Eigentlich wollten wir Ende Mai in den Urlaub. Dann musste mein Mann aus beruflichen Gründen die geplante Zeit in den Juli verlegen. Blöd für uns, weil heiß und teuer da, wo wir gerne hin fliegen. Macht nix, dachten wir. Mit Haus und Garten, die Ostsee in 20 Minuten zu erreichen, werden wir auch hier Erholung finden, zumal die Kinder aus dem Haus sind und wir flexibel über unsere Zeit verfügen können.
Der erste Anruf kam dann schon am ersten Tag von den Kindern: Würden wir die Katzen im Wechsel mit den Schwiegereltern in Hamburg betreuen? Sie flögen eine Woche nach Mallorca in den Urlaub. Aha. Nächste Woche? Da haben wir doch auch Urlaub und nach Hamburg fährt man von uns aus eine knappe Stunde (ohne Staus). Stille auf der anderen Seite, als wir nein sagen. Kommt sonst auch fast nie vor.
Wir versuchen, in Büsum an der Nordsee die Sonne zu finden, die irgendwie weg ist. Dafür ist es eine ganz schöne Fahrerei für einen Tag. Wie gesagt, wir kommen von der Ostsee. Aber wir machen einen langen Spaziergang in steifer Brise und entspannen. Kurz.
Anruf von Opa. Er kann nichts mehr hören auf einem Ohr. Er ist 87 Jahre alt, allein kann er nicht mehr zum Arzt und er wohnt 30 Kilometer entfernt von uns. Egal, er gibt die Telefonnummer und ich mache einen Termin beim Facharzt.
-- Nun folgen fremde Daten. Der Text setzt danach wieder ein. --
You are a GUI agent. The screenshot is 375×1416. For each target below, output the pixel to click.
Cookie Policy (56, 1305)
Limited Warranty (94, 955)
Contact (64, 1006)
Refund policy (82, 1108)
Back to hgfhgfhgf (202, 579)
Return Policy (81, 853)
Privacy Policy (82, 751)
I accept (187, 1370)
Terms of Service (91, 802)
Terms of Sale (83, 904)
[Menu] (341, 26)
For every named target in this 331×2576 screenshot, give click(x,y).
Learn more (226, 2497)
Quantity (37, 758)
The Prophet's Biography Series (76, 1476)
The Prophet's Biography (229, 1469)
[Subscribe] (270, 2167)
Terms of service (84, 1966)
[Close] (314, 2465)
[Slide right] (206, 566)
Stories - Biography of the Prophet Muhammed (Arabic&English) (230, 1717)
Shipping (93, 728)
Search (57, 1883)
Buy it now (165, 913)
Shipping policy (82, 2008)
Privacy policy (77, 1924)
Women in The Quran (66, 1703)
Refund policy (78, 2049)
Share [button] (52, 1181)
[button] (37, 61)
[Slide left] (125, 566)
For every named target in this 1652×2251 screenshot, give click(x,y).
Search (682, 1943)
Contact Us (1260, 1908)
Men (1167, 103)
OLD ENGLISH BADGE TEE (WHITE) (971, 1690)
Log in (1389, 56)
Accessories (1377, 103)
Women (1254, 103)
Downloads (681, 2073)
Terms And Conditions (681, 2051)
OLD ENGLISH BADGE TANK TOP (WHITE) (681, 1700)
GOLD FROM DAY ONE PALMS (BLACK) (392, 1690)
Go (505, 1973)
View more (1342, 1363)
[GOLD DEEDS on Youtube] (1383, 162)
Heute ist es trocken, mein Mann bastelt am Oldtimer, ich mache Gartenarbeit. Geht ja auch, wir entspannen. Zwischendurch kaufen wir ein, irgendwie Alltag. Na gut, dann kann ich auch die Fenster schnell putzen, die gucken mich so traurig an.
Am nächsten Tag: Mein Mann setzt Opa in den Rollstuhl und fährt mit ihm zum Arzt. Leider hat Opa die falsche Telefonnummer gegeben. Es ist der Arzt, der keinen Fahrstuhl hat. Mann steht auf der Straße und zieht das Handy zur Rate, welcher Arzt noch in Frage kommt (mit Fahrstuhl und Termin). Ach ja, inzwischen regnet es in Strömen und Opa ist sauer.
Auf dem Rückweg läuft ein Dachs vor unser Auto. Beule im Auto, Tier tot. Eine Stunde braucht es bis Polizei und Förster da sind und alles seine Ordnung hat. Na gut, das ist eben Pech. Vor allem für den Dachs, entrüstet sich die Tochter später.
Heute machen wir eine Fahrradtour bei ganz gutem Wetter. Ostseeküste, toller Radweg, richtig nett. Wir haben lecker gegessen und sind entspannt. Plötzlich gibt es ein zischendes Geräusch und der Fahrradreifen seinen Geist auf. Natürlich haben wir kein Flickzeug dabei und sind Meilen vom Autoparkplatz entfernt. Einer von uns holt mit dem intakten Fahrrad das Auto, der andere darf die grasenden Schafe beobachten. Hat ja auch fast etwas Beruhigendes.
Wieder Zuhause ruft meine Freundin an und fragt, ob wir den Hund ihres Freundes nehmen, den er irgendwie von den Nachbarn (die ironischerweise auch im Urlaub sind) in Pflege hat, weil sie mit ihm übers Wochenende nach Barcelona reisen möchte. Häh, wie bitte? Mein 'nein' klingt irgendwie aggressiv. Wir haben Urlaub, sage ich. Aber ihr seid doch zu Hause, sagt sie. Wie blöd ist das denn?
Opa hat angerufen, er braucht Lebensmittel. Also kaufe ich ein und wir fahren ihm die Sachen kurz hin. Kurz heißt: Wieder eine 60 Kilometer Tour.
Lässt sich nicht ändern. Auch nicht, dass vormittags ein Techniker kommt und unsere Küche vermessen will, weil wir im Herbst eine neue bekommen. Bleiben wir halt zu Hause heute. Ich muss eh ja mal saugen, Staub wischen, Wäsche machen.
Aber EINEN schönen Tag hatten wir wirklich: blauer Himmel, Strandkorb, abends ein schönes Freiluftkonzert. Es gab auch andere Momente, die schön waren, denn wir wohnen ja schon da, wo andere Urlaub machen. Man muss sie halt wahrnehmen.
Trotzdem: Nächstes Jahr heißt es wieder "wir sind dann mal weg". Und dann können Kinder und Freundin mal den Opa in Pflege nehmen.